277:ホームセンターダンジョン
【第三層群屋上庭園】
「使節団が左遷城から帰って来て、それから商人さん達が商品を準備して、さらに道路で商品を運びますから、まだ時間はありますね。」
「ダンジョン影響圏外、左遷城まで、砕石敷きで良いので道路が用意出来れば良いが。」
「ですが、冒険者ならともかく、道路を作るなら安全確保は必須ですからね。わたしの力が及ばない場所での作業は危険が伴います。また、ダンジョン構造物で補助した重機はダンジョン外では使用できません。」
「建設機械は図書館の備品に無いから、召喚出来ないからなぁ。」
「それこそ『図書館が入居している建物』の備品も召喚出来るなら、ショッピングモールで何でも手に入るのですが、残念ながら出来ません。」
「おそらく、『ホームセンターダンジョン』が最強だろうな。ホームセンターを積み上げる、というのは問題が出そうな気もするが。」
「那須塩原は別に塔など無いですがかなり広いですし、さすがに半径1,000kmは無理でも、ある程度は影響圏を広げる方法はあると思われます。」
「アメリカのホームセンターなら鉄砲だって売っている。」
「どこかにそういうダンジョンがあって、この世界の火縄銃よりも強力な武器がある可能性もある。ということは頭の片隅に置いておくべきですね。この図書館都市ダンジョンの技術水準は21世紀後半で、江戸時代程度のこの世界に対して圧倒的な差がありますが、逆に相手が22世紀だったりすると対抗は困難です。」
「残念ながら、図書館にある知識だけでは現物は手に入らないが。」
「そこは、地道に人材育成して工場自体をつくって行くしかありません。修羅は人間より頭は良いので、多少は時間短縮出来ますが、それでも年単位の仕事になります。」
「話を元に戻しますが、左遷城への隊商出発までの間に、西の方も雑な地図しか無いので、気球撮影で街道や町の位置を確認しましょう。」
「雑とは言え地図があるだけ良いか。ある程度は探すべき方角を限定できる。北の方、那須塩原西側の転送陣は、全くの山の中で完全に無駄になったが。」
「それは仕方ありません。

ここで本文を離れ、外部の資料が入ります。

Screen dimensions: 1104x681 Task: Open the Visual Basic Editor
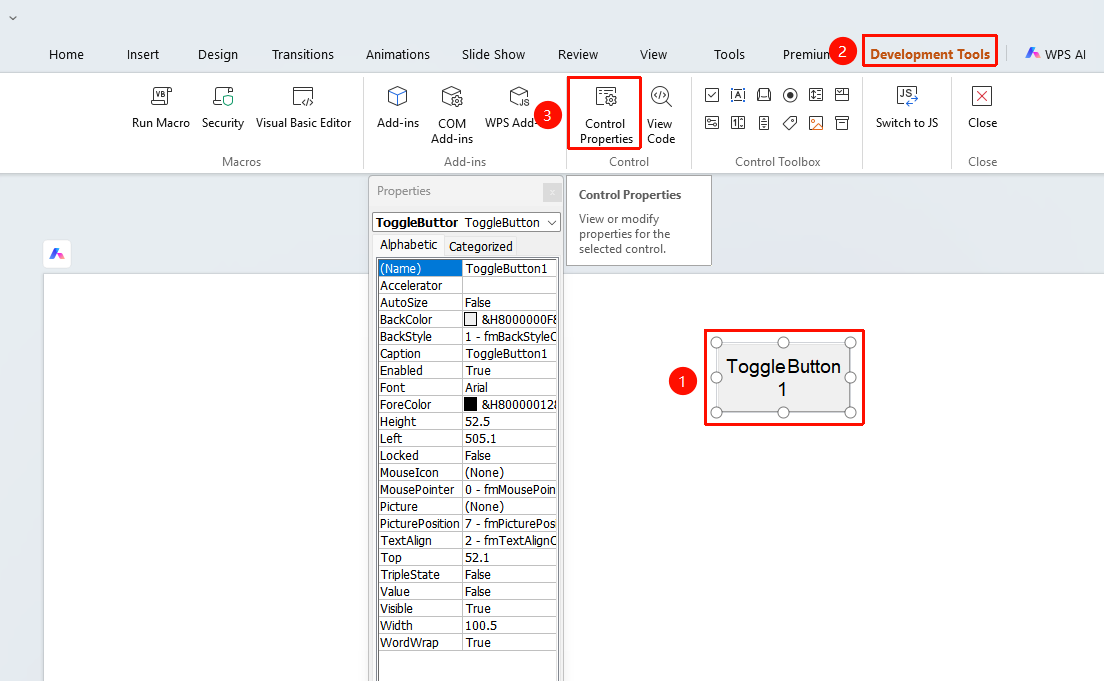(303, 107)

奥州は全く情報が足りませんでしたから。あと、南東側、粟や総の向こうは、少なくとも千里は砂漠しか無いそうです。確証はできませんが。」
「飛行機も無いからな。確かに案外影響圏のすぐ向こうに人が住んでいるかもしれない。少なくともラクダが居るのは確かだが、砂漠を数百kmも移動したら乗っている者がダウンしてしまう。」
「あるいは、孤立した未知のダンジョンがあるかもしれません。」
「ダンジョンは生贄が必要だから、完全に孤立しては存在できないと思うが。」
「人間牧場ならあり得ますね。もっとも、人間でも修羅でも畜生でも、人数が少ないと遺伝的劣化が起きやすくなりますから、1つの種族につき最低数百、出来れば千単位の人数は必要です。もちろん修羅や畜生の場合、同じ種類ごとに。となります。」
同じ畜生でも、犬畜生と豚畜生で子供は出来ない。馬脚(下半身が馬)と馬頭(頭が馬)の雑種も出来ない、または繁殖力が無い。